----- Data to use

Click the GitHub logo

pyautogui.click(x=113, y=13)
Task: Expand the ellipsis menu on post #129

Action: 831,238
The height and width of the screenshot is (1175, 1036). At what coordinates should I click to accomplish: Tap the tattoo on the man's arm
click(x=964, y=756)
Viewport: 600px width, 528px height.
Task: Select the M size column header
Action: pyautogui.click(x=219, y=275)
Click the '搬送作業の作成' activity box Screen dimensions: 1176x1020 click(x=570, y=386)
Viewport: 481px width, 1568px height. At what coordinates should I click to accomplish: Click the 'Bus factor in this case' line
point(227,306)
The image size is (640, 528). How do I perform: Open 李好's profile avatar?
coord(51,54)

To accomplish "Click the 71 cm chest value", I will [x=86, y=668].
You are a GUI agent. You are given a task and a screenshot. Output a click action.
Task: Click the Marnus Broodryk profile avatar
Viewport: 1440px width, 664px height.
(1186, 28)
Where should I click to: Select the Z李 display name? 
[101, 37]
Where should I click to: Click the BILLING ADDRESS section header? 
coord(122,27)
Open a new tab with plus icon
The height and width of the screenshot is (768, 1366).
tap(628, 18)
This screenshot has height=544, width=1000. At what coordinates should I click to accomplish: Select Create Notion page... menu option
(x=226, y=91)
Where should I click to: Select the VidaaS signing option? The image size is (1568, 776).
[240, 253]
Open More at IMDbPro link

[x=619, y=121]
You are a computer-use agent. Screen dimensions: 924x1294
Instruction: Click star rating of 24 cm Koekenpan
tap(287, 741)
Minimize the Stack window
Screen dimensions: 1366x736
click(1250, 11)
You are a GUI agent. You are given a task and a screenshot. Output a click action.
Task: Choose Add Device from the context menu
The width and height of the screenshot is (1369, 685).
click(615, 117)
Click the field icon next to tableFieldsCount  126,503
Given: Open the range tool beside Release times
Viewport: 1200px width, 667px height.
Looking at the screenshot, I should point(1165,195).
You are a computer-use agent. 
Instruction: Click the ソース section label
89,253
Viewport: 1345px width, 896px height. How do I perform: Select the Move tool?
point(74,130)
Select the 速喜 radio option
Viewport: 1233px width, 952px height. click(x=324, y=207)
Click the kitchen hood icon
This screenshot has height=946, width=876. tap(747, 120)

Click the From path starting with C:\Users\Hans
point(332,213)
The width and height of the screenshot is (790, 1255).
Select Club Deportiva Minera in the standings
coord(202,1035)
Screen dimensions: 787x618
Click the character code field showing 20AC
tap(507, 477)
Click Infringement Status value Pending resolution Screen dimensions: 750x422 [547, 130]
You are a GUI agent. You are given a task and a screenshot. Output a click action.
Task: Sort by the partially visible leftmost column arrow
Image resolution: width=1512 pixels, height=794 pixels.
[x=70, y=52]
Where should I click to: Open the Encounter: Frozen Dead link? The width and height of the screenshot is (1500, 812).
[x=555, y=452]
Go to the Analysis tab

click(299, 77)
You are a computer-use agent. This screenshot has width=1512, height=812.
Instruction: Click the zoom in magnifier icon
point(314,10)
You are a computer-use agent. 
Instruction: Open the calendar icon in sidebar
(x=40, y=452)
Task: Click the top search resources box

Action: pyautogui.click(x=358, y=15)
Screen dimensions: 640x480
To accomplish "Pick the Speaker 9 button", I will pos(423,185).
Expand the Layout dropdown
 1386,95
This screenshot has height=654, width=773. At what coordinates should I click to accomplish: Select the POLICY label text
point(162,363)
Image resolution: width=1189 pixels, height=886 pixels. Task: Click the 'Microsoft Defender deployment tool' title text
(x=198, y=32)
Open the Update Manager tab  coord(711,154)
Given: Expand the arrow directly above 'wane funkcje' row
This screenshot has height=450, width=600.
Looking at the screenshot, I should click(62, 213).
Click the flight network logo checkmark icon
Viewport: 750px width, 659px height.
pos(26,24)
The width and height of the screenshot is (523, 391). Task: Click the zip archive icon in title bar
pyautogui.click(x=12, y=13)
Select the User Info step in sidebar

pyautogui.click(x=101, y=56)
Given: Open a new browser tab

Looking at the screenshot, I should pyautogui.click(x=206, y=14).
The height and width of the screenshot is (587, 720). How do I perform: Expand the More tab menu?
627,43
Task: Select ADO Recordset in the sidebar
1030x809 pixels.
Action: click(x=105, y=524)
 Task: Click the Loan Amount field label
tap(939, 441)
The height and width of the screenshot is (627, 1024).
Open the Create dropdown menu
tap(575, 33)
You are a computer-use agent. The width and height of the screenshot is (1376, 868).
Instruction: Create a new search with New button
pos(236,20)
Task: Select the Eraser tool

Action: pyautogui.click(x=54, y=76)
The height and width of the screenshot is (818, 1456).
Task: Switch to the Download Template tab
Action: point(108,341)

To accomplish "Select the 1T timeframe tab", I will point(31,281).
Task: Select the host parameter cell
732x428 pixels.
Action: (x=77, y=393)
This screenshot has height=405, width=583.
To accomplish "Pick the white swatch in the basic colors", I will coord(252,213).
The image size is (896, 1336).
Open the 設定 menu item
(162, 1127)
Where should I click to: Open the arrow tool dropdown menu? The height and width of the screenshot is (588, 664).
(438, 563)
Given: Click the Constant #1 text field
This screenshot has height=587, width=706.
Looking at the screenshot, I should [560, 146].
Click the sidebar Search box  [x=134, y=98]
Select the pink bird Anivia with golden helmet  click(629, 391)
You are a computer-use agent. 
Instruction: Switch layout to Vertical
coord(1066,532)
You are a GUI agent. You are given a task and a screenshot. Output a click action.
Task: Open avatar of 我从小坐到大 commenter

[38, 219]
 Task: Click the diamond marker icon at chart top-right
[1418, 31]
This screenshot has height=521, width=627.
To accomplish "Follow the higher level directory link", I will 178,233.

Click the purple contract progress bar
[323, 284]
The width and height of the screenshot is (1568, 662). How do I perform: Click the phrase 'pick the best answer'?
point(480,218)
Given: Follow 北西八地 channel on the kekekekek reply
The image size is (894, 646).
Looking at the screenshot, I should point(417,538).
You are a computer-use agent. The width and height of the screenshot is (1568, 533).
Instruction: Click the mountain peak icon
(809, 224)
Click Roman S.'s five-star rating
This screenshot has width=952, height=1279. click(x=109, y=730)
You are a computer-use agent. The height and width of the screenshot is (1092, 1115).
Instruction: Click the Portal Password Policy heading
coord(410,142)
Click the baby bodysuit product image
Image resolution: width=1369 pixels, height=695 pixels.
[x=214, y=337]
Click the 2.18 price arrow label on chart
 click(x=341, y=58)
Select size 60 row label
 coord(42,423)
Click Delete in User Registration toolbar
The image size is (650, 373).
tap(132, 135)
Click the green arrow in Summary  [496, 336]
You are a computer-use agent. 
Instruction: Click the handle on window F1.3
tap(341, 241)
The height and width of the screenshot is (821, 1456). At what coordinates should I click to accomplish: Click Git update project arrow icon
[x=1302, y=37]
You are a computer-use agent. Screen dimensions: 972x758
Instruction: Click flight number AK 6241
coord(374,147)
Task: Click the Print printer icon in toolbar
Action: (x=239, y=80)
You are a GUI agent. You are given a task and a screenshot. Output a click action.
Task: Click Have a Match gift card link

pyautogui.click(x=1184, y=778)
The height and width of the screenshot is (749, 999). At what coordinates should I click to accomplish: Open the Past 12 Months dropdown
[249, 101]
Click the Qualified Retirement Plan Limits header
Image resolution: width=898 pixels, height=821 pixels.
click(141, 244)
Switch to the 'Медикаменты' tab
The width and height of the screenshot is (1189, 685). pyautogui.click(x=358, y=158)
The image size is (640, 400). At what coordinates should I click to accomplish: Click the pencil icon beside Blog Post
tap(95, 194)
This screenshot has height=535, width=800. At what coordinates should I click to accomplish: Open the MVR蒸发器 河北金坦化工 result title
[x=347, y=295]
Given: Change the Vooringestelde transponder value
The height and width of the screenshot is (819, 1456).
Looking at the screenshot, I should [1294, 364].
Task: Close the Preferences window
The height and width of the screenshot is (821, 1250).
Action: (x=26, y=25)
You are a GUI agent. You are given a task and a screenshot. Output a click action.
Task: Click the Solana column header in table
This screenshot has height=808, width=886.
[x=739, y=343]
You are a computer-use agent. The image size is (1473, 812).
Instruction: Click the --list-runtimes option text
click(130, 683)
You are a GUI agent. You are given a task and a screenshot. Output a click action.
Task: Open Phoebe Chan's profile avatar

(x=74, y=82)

----------

#### Goal:
Could you rescale the entries from the line with "Task: Close the Preferences window" through the end of the entries, writing out every line again, requests included, with each click coordinate in the answers multiplied by 1.3 and rounded to a whole number, halves rounding up? Leave every number in the requests unchanged.

#### Output for this task:
Task: Close the Preferences window
The height and width of the screenshot is (821, 1250).
Action: (x=34, y=33)
You are a GUI agent. You are given a task and a screenshot. Output a click action.
Task: Click the Solana column header in table
This screenshot has height=808, width=886.
[x=961, y=446]
You are a computer-use agent. The image size is (1473, 812).
Instruction: Click the --list-runtimes option text
click(169, 888)
You are a GUI agent. You are given a task and a screenshot. Output a click action.
Task: Open Phoebe Chan's profile avatar

(x=96, y=107)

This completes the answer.